Do You Know What Your Employees Are Really Costing You?
When most business owners think about payroll costs, they focus on an employee’s gross salary. But the true cost of employing someone is usually higher, and understanding the full picture can make a meaningful difference to your budgeting, pricing, and profitability.
Let’s break down what sits behind the payslip.
The Visible Cost: Gross Pay
This is the figure most people think of first; the agreed salary or hourly wage before deductions. It’s important, but it’s only part of the story.
The Less Visible Costs: Employer Liabilities
Employer’s National Insurance (NIC)
On top of gross pay, employers are usually required to pay Employer’s National Insurance Contributions (NICs) to HMRC. This is an additional 15% of the employee’s earnings above the secondary threshold - currently £5,000 a year - and is not deducted from the employee’s pay. It is an extra cost to the business.
Employer Pension Contributions
If your employee is enrolled in a workplace pension, you will be required to contribute a minimum percentage (at least 3%) of their qualifying earnings between £6,420 and £50,268 a year.

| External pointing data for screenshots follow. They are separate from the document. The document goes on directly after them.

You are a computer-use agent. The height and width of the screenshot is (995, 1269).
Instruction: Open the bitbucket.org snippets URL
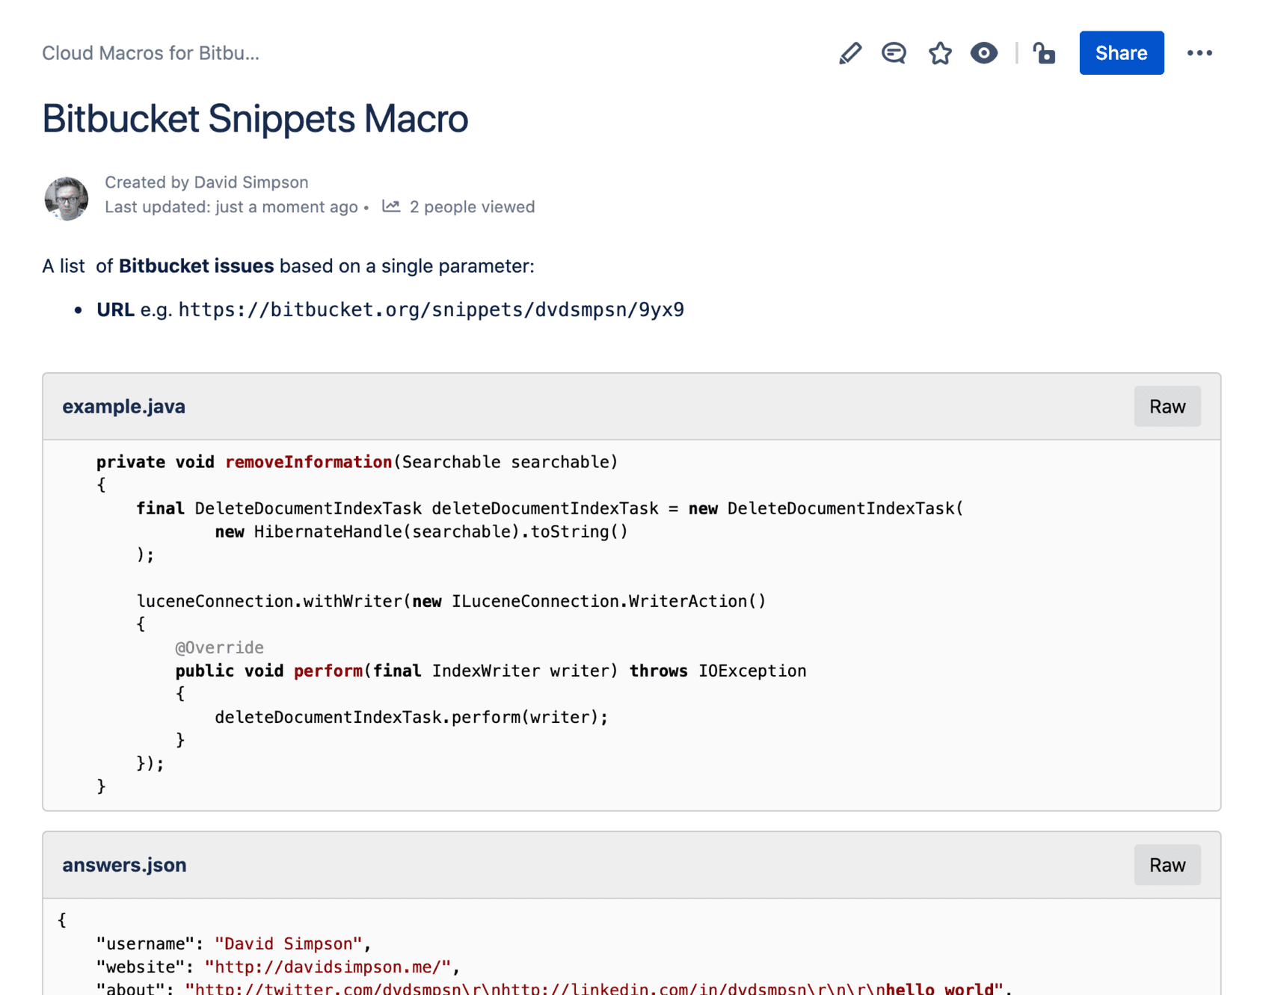[432, 309]
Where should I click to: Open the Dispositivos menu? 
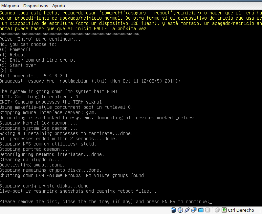pos(35,6)
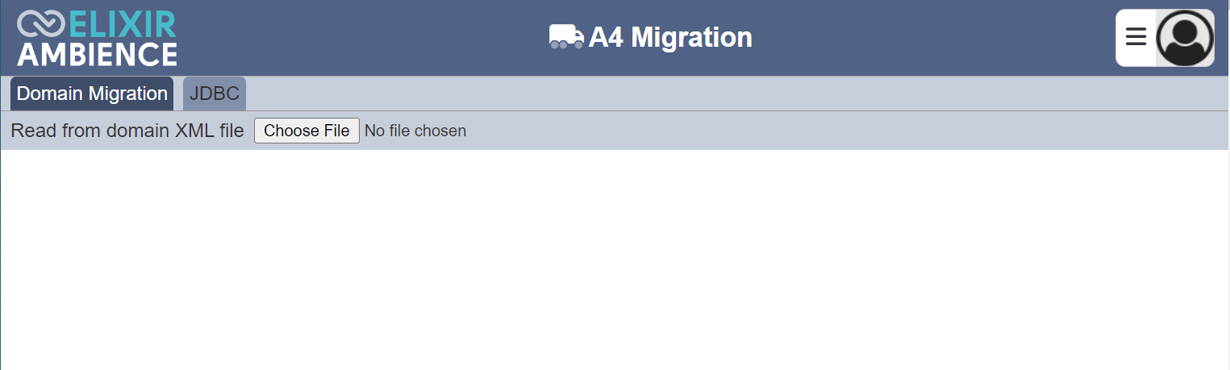Click the 'No file chosen' text
Screen dimensions: 1230x370
click(x=415, y=131)
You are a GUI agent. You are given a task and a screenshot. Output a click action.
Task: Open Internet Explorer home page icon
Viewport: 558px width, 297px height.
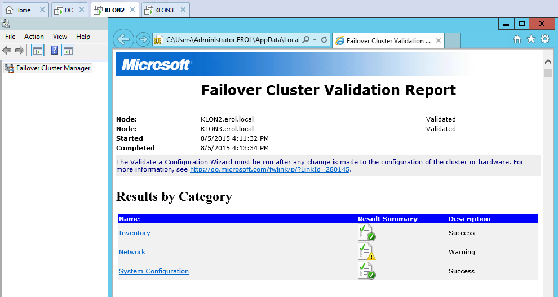click(x=517, y=39)
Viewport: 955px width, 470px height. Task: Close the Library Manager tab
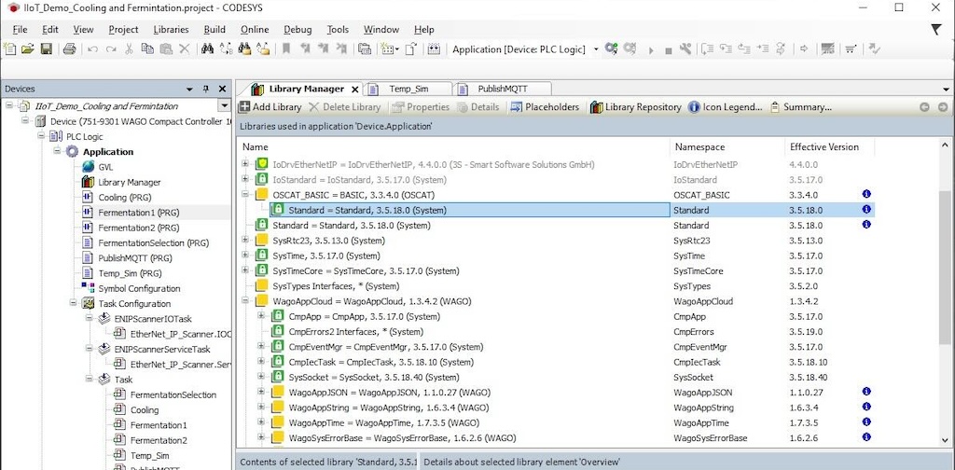click(x=354, y=90)
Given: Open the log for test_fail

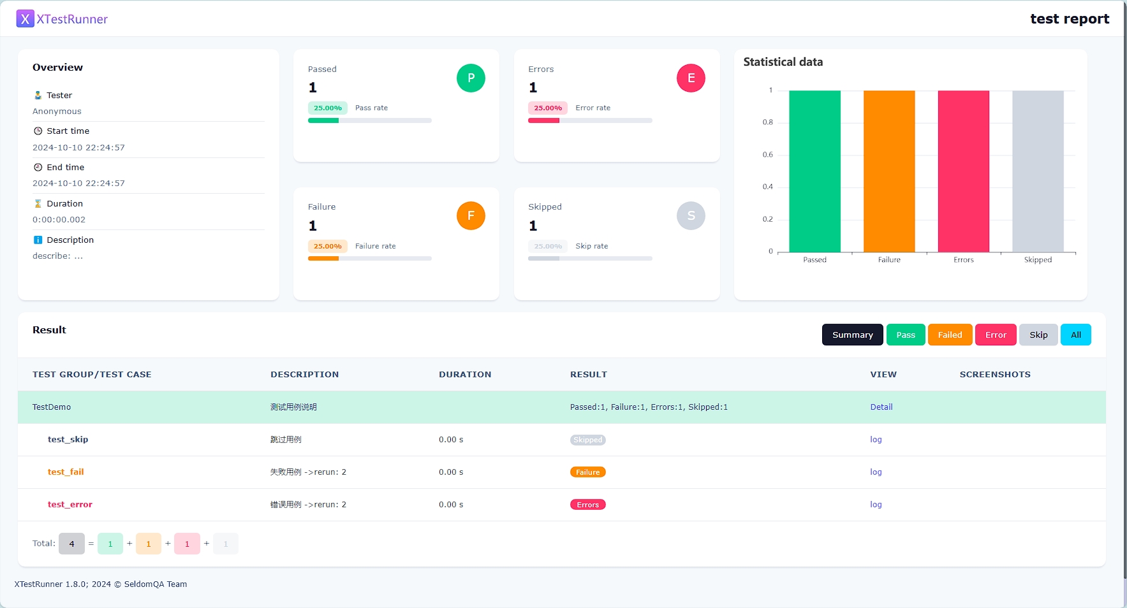Looking at the screenshot, I should click(876, 472).
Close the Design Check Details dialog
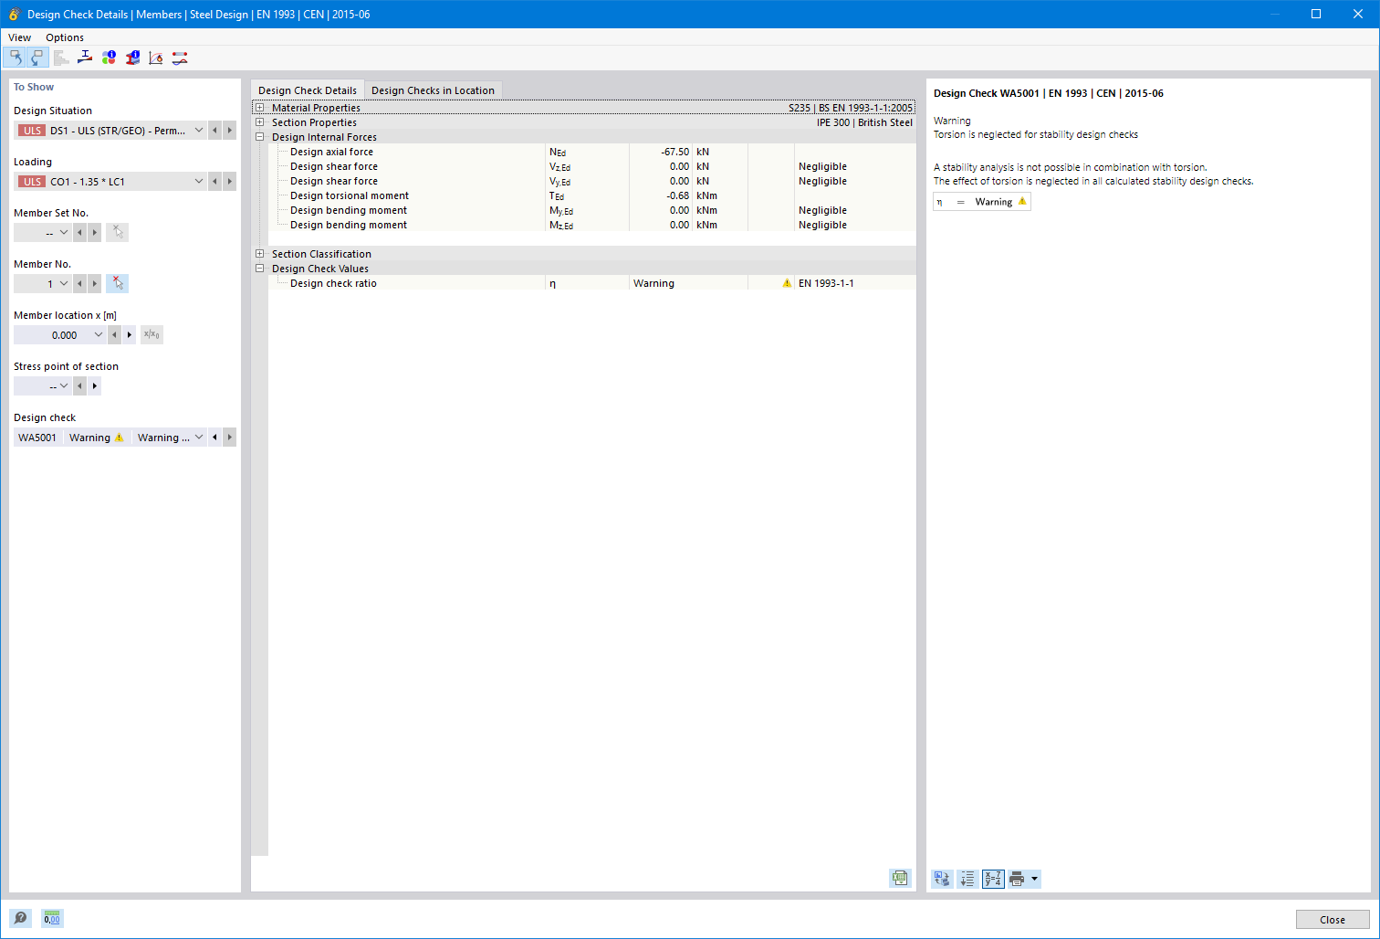Viewport: 1380px width, 939px height. 1333,919
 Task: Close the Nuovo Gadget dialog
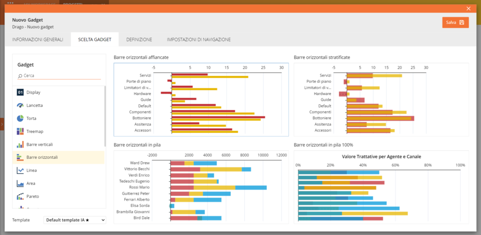coord(468,8)
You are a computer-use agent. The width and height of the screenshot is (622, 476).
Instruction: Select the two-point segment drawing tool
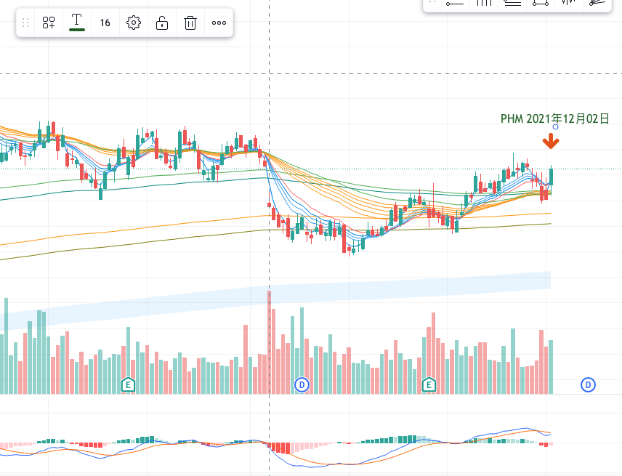(540, 3)
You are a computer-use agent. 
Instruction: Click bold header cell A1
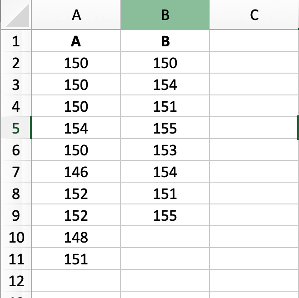pyautogui.click(x=76, y=41)
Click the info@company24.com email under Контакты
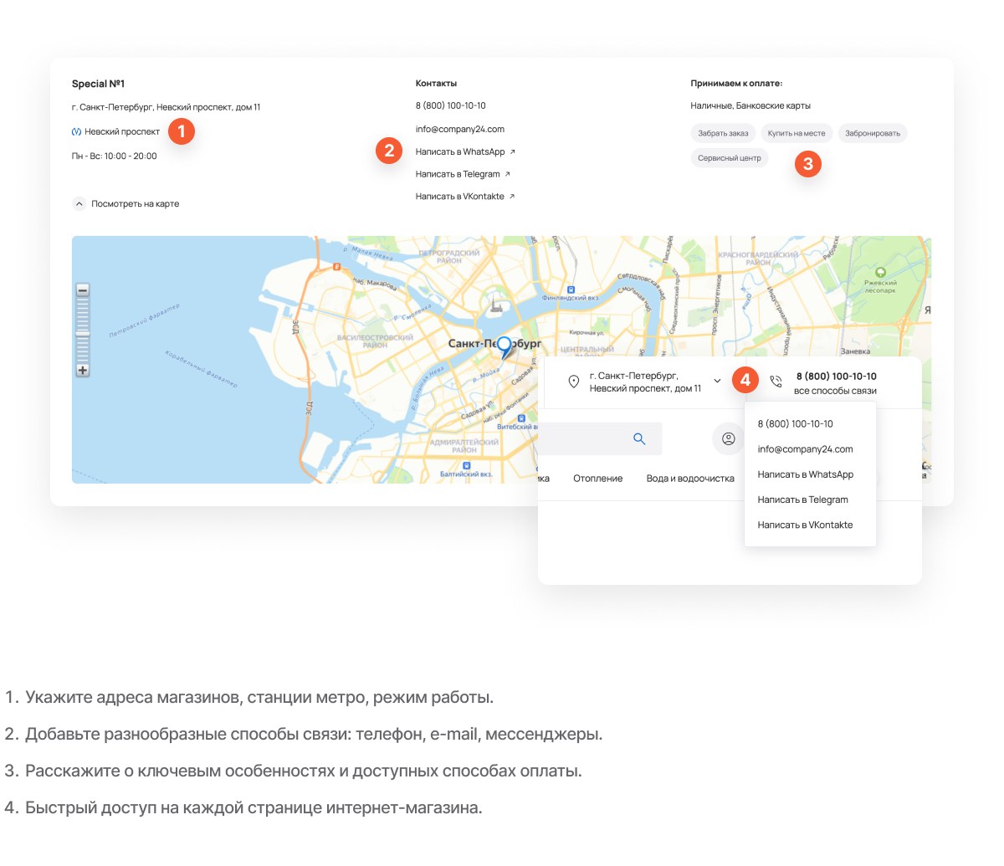 coord(459,129)
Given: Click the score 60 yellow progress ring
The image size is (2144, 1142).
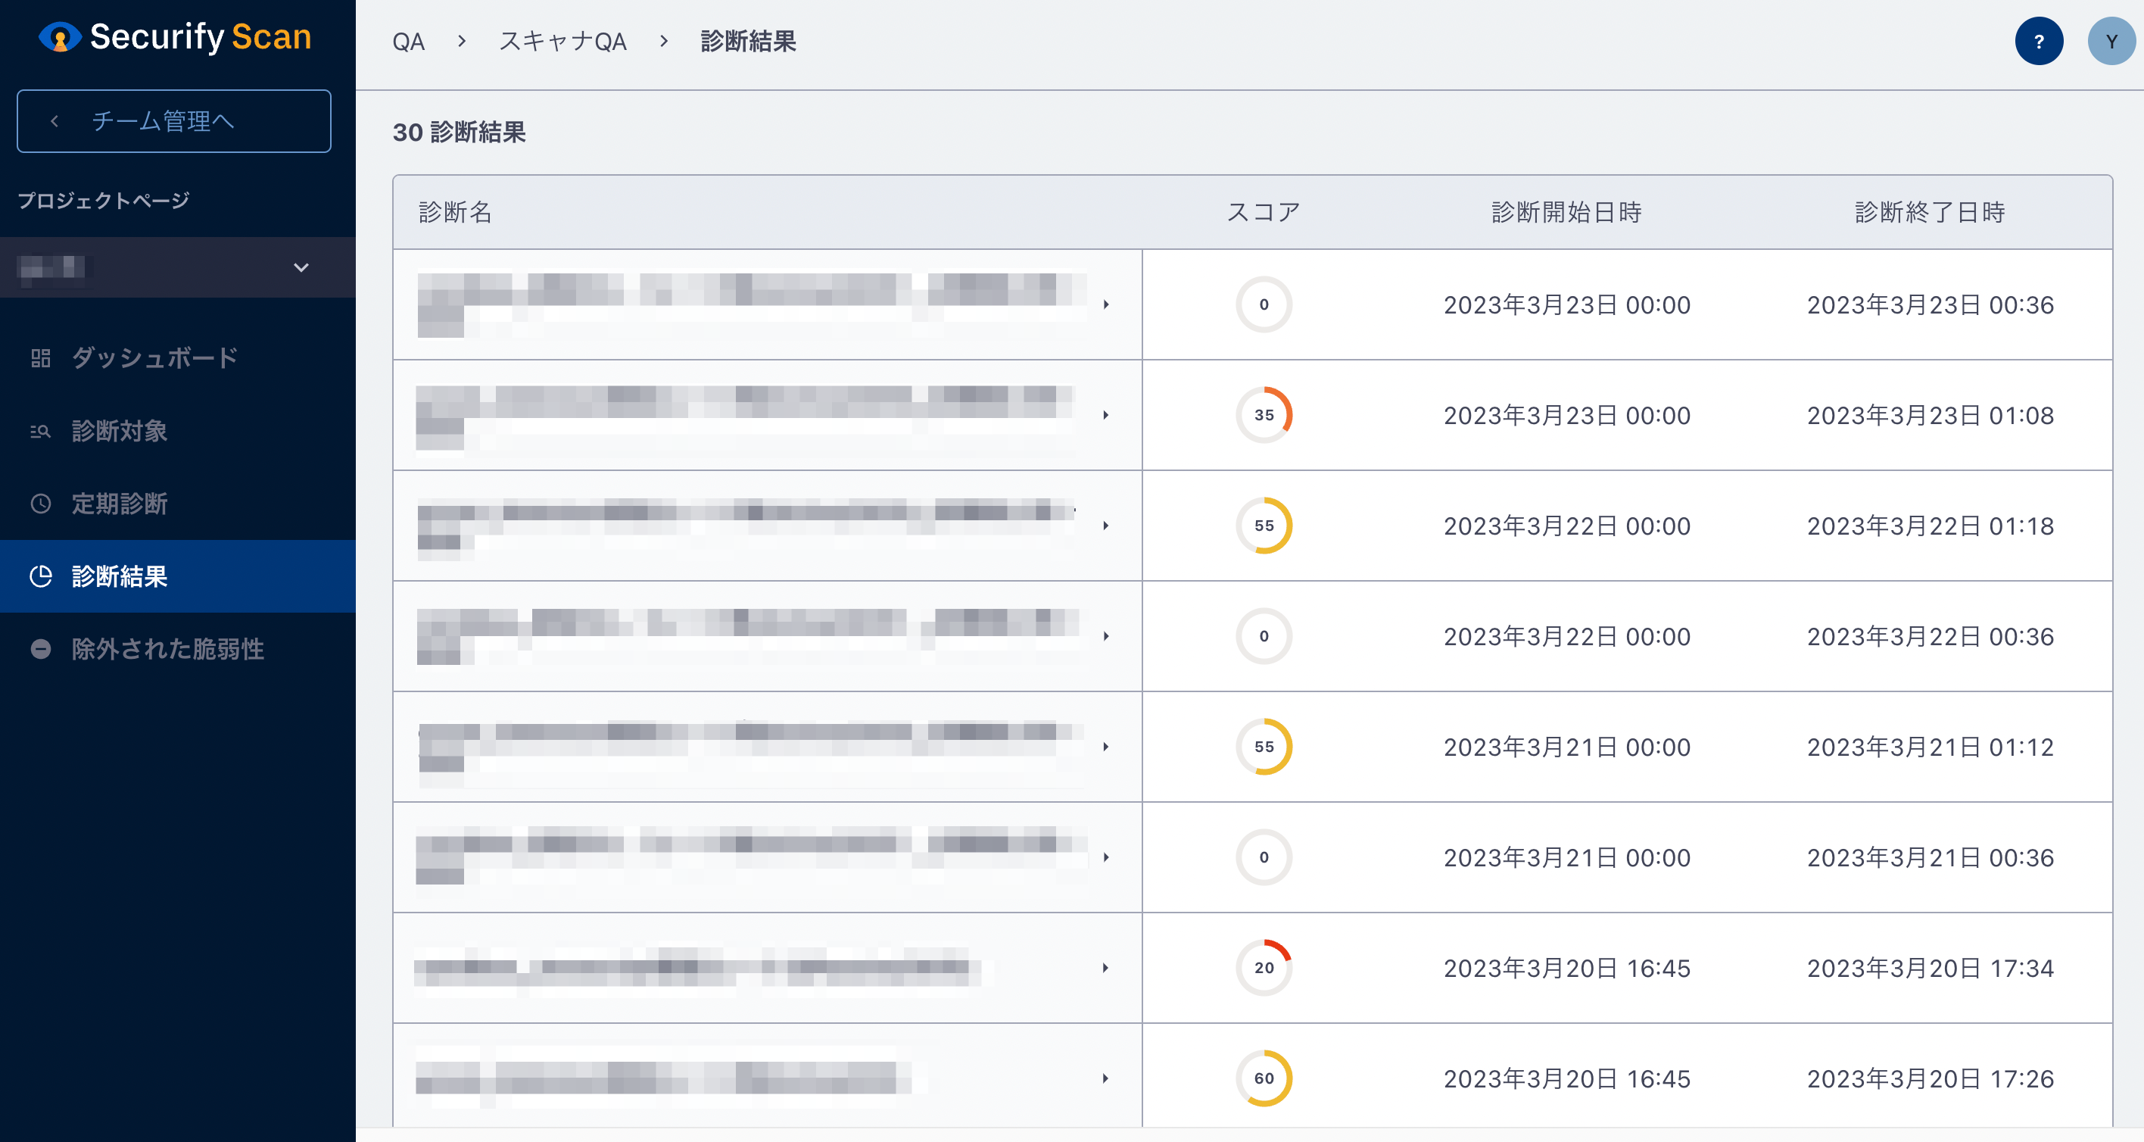Looking at the screenshot, I should [1263, 1079].
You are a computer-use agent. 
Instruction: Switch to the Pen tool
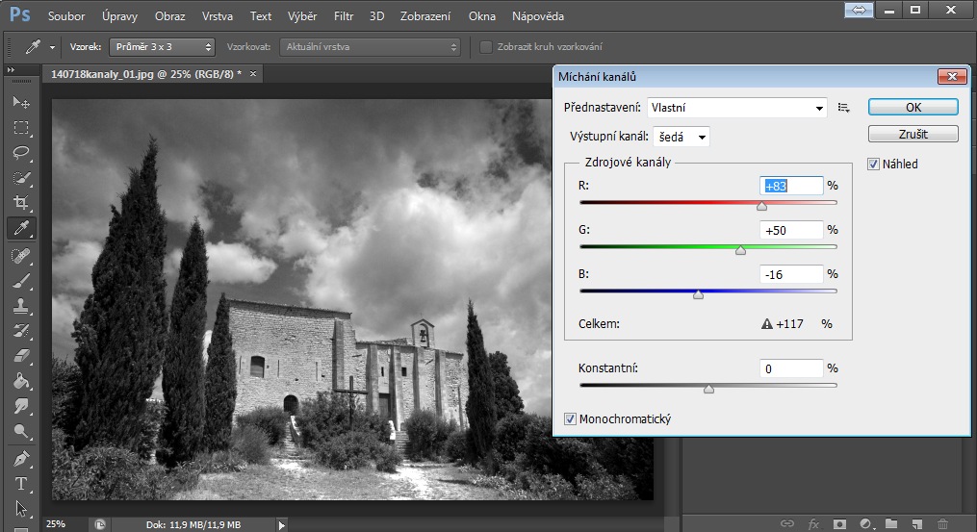coord(20,458)
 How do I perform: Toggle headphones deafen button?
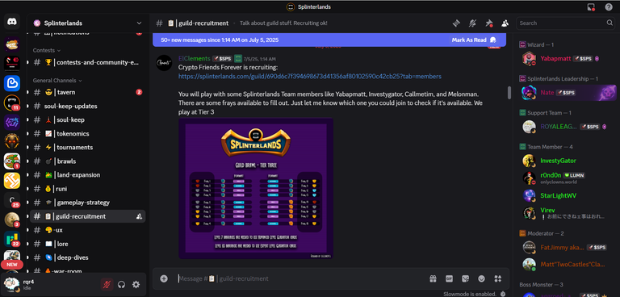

Again, this is an additional employer expense rather than a deduction from the employee.
PAYE – What Actually Leaves Your Bank Account?
Your PAYE bill is made up of two components:
Employee deductions – Income Tax and Employee NICs (taken from the employee’s pay) along with student and postgraduate loans.
Employer NICs – The employer’s own contribution.
While employee deductions are funded from the employee’s salary, Employer NICs are a genuine additional business cost.
Mitigating the Cost:
Employment Allowance
Many employers are eligible for Employment Allowance (EA): a government relief that reduces your annual Class 1 Employer NIC liability.
What This Means in Practice
Employment Allowance can offset up to £10,500 of Employer NICs per year (subject to eligibility).
If your total Employer NIC bill is below this amount, your effective employer NI cost could be £0.
In these cases, your PAYE payment to HMRC consists solely of employee deductions, not employer contributions.
This is particularly beneficial for:
Small businesses
Start-ups
Employers with only a few staff
Businesses with lower overall payroll totals
Recent threshold changes have widened eligibility, meaning more employers can benefit than in previous years.
Hiring under 21s
Younger employees are sometimes viewed as higher risk due to limited work experience. However, they can also be a significant asset, often bringing adaptability, enthusiasm, and the opportunity to be trained from the outset to match your business’s specific processes and culture.
In addition to development potential, there can also be direct cost savings when employing workers under 21.
Lower National Minimum Wage Rates
The National Minimum Wage for under-21s is lower than the National Living Wage for workers aged 21 and over.
For example (2026/27 rates):Age 18–20: £10.85 per hour
Age 16–17: £8.00 per hour
This can make a noticeable difference to overall staffing costs, particularly for entry-level or training roles.
Employer National Insurance Relief
Employers pay 0% Employer National Insurance on earnings up to the Upper Secondary Threshold for employees under the age of 21.
This can represent a saving of up to 15% compared with standard Employer NI rates, depending on salary levels.Pension Contributions
Automatic enrolment into a workplace pension generally applies from age 22 (subject to earnings thresholds).
This means that employees aged under 22 are not automatically enrolled, and unless they choose to opt in, employers are not required to make pension contributions. This can reduce employer costs by a further 3% of qualifying earnings.
Why This Matters
Understanding true employment cost helps you:
Price your services accurately
Forecast cashflow more reliably
Decide when you can afford to hire
Avoid surprises at payroll or year-end
Take advantage of available reliefs
The Takeaway
An employee’s salary is only the starting point. The real cost includes Employer National Insurance and pension contributions, but for many small employers, Employment Allowance or hiring school leavers and younger workers can significantly reduce or even eliminate the employer NI element.
Knowing your numbers isn’t just good housekeeping. It’s smart business planning.